En vain? Je le répète, en tant qu'opération de Soft Power, Internet est, pour un empire, l'empire américain en l'occurrence, la plus brillante réussite de tous les temps. Quand jadis un empire voulait obtenir des renseignements sur une lointaine possession, il devait mener une enquête à ses frais et à ses risques. Grâce à Internet, les sujets de l'empire américain livrent eux-mêmes à leurs frais et à leurs risques, l'information qui complétera leur fiche et l'empire prélève un revenu publicitaire au passage. L'abbé Charles-François Painchaud, qui sortit de sa forêt pour fonder le collège de la Pocatière en 1827  inspiré par sa passion pour Chateaubriand, avec qui il avait correspondu, soit dit en passant , n'est pas le personnage au monde le plus important. Au Québec, seuls quelques historiens et quelques anciens de son collège savent qui il est. J'avais le vague souvenir qu'on lui avait consacré une biographie. J'inscris donc Painchaud La Pocatière, dans le fenestron de recherche de Google Books. Moins d'une seconde plus tard, je peux commencer à lire, en version intégrale, une biographie datant de 1994 et signée Narcisse-Eutrope Dionne. Et à droite de l'écran, qu'est-ce que j'aperçois? Une annonce payée par l'hôtel La Pocatière de Coutances. Désireux de savoir s'il y a un lien entre Coutances et la ville de La Pocatière au Québec, je clique sur l'annonce. J'autorisais ainsi Google à réclamer quelques dollars à un petit hôtel de Province en France. Et il s'agit là d'un revenu publicitaire dont seront privés les médias locaux.
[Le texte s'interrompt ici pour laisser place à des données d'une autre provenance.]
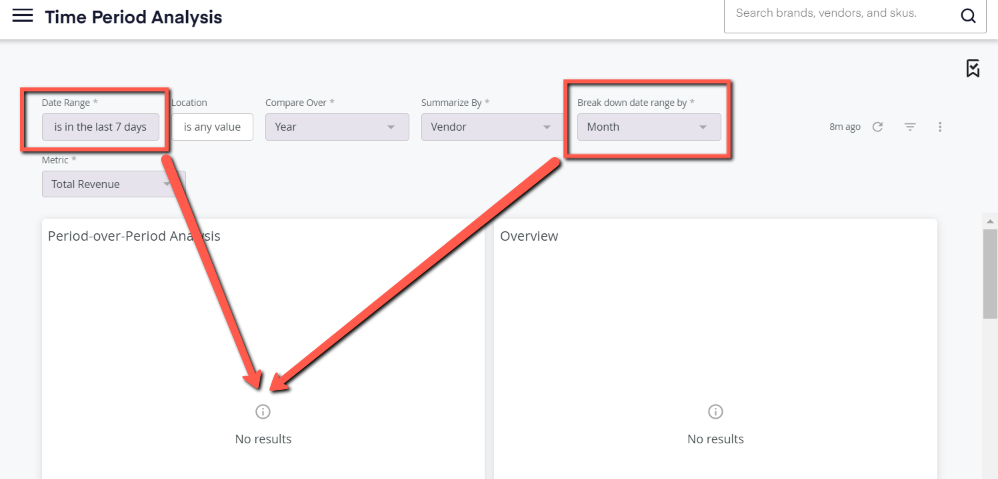Click the Period-over-Period Analysis tile title

pyautogui.click(x=134, y=236)
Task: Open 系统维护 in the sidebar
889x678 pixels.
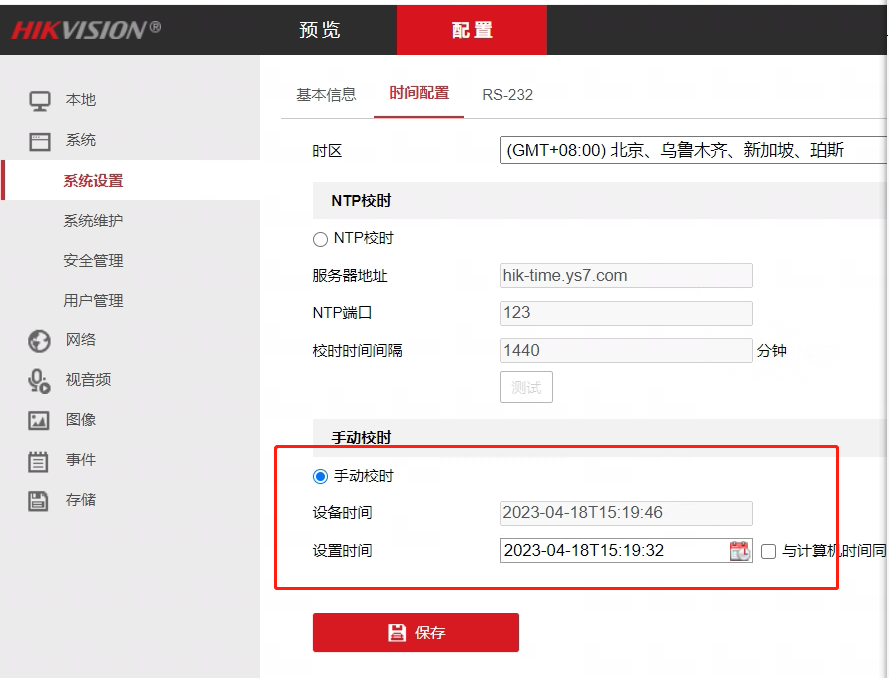Action: [93, 221]
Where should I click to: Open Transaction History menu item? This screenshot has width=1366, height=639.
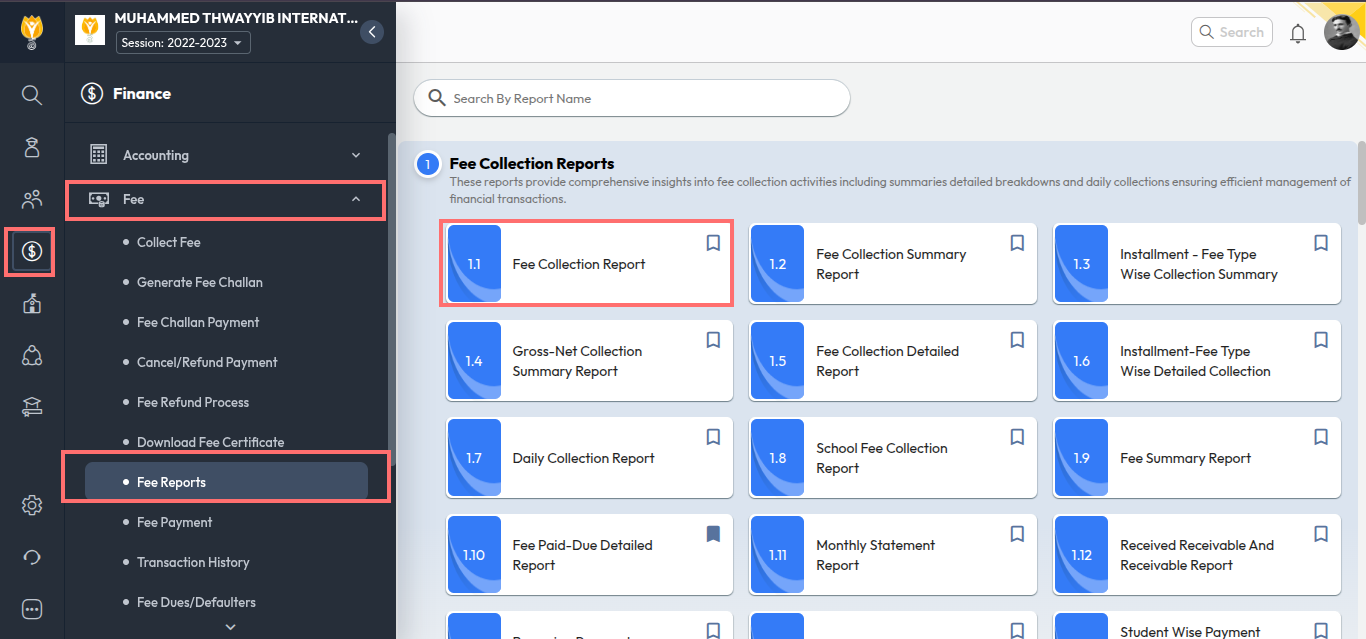pos(193,562)
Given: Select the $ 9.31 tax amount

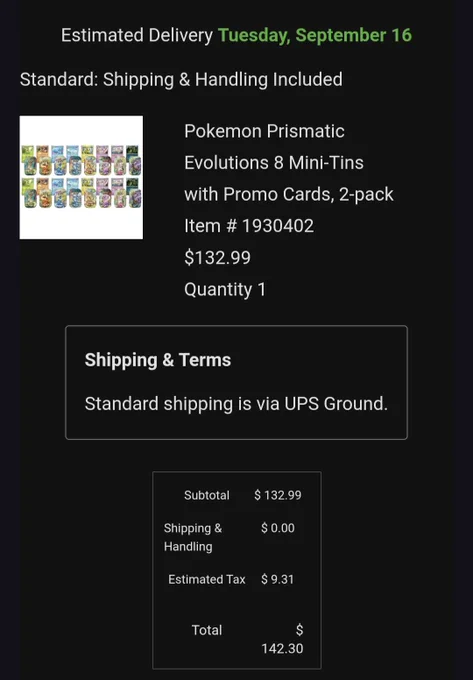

J'ai ensuite fait divers tests pour comparer Google Books à Gallica pour ce qui est des livres en langue française seulement. «Qu'importe ton sein maigre, ô mon objet aimé, on est plus près du coeur quand la poitrine est plate.» Je voulais m'assurer que Louis Bouilhet, ami de Flaubert, était bien l'auteur de ces vers amusants. Dans Gallica, j'ai d'abord utilisé la recherche générale. Sans résultats. J'ai mis ensuite des guillemets de part et d'autre de ma séquence de mots : ''qu'importe ton sein maigre ô mon objet…'' Effort inutile. J'ai eu recours ensuite  à la recherche avancée. J'ai inscrit ma séquence dans un fenestron, en précisant qu'il fallait chercher l'expression exacte. En vain! Il m'a suffit d'inscrire, sans guillemets, ma séquence dans le fenestron de recherche générale de Google Livres pour obtenir plus de résultats pertinents que je ne pouvais en lire. Louis Bouilhet était non seulement identifié comme l'auteur de ces vers, mais j'ai eu droit à une liste de livres de divers auteurs où ils sont cités. Une recherche comparée de même nature, portant cette fois sur ce vers connu: « L'ennui naquit un jour de l'uniformité », m'a permis d'apprendre via Google que son auteur est Lamothe-Houdart et que Madame de Chateaubriand l'avait parodié ainsi: «L'ennui naquit un jour de l'Université !»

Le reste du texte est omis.